To investigate the molecular events controlling reverse cholesterol transport, we compared gene expression of normal mouse liver to that of mice fed a long chain (LC) omega-3 fatty acid-enriched diet. Using cDNA microarrays, we assessed expression levels of 1176 genes, and we found that D-site binding protein (DBP) was three-fold increased in mice on a LC omega-3 fatty acid-rich diet compared to controls. DBP is known to increase transcriptional level of cholesterol 7alpha-hydroxylase (C7alpha), the rate-limiting enzyme for bile acid production and cholesterol excretion, and we found that C7alpha mRNA was also up-regulated by LC omega-3 fatty acids. Moreover, liver X receptor-alpha, another transcription factor up-regulating C7alpha, was three- to four-fold increased in liver of treated mice. On the other hand, we demonstrated that bile acid and cholesterol excretion were two-fold increased. These results show that LC omega-3 fatty acids control cholesterol metabolism in mice at a new endpoint.

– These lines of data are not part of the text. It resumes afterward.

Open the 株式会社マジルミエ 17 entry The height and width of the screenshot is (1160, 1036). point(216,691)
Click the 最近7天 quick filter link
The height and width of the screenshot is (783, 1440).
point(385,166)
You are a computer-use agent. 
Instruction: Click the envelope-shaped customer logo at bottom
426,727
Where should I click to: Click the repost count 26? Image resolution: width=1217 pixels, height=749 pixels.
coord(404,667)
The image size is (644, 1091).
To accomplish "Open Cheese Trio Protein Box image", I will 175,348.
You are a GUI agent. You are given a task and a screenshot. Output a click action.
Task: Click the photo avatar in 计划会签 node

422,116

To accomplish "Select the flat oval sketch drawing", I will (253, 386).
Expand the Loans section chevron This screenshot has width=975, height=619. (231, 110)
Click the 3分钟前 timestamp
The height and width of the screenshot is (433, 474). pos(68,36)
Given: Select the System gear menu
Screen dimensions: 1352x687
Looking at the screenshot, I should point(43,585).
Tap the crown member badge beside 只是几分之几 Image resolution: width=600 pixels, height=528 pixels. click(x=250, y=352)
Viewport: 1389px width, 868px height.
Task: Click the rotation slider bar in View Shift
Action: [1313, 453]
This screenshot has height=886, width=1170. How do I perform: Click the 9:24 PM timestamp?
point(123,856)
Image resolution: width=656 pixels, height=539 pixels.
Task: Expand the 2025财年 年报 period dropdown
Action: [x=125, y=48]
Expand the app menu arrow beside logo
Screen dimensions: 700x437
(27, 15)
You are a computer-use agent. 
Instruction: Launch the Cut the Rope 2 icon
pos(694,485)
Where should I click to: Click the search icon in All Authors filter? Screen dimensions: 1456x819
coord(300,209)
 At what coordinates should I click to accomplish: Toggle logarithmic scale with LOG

n-3 FA increase liver uptake of HDL-cholesterol in mice.

In humans, diets rich in fish oil (containing n-3 FA) decrease the incidence of coronary artery diseases. This is thought to be caused by the induction in liver and skeletal muscle of genes involved in lipid oxidation, and to the repression in liver and adipose tissue of genes responsible for lipogenesis. n-3 FA are known to reduce the synthesis of FA and TG in the liver, resulting in a decrease of plasma concentrations of TG-rich lipoproteins. On the other hand, little is known of a possible effect of n-3 FA on HDL metabolism. To investigate this question, female C57Bl/6J mice were fed an n-3 FA-enriched diet for 16 wk. As expected from previous studies, we found that total cholesterol, TG, and phospholipids were reduced in the plasma of treated mice. We also found that HDL-cholesterol decreased after this treatment and that the in vivo fractional catabolic rate of HDL-cholesteryl ester was significantly higher in treated mice than in control mice fed a standard diet. Consistent with these results, treated mice exhibited increased uptake of HDL-cholesteryl ester in the liver. Moreover, quantitative reverse transcriptase-PCR analysis showed a two- to threefold increase in scavenger receptor B-1 gene expression. Taken together, these results suggest that an n-3 FA-enriched diet stimulates one step in the reverse cholesterol transport in mice, probably by increasing the amount of the scavenger receptor class B-1. These effects of n-3 FA on HDL metabolism may contribute to their beneficial effects on the vasculature.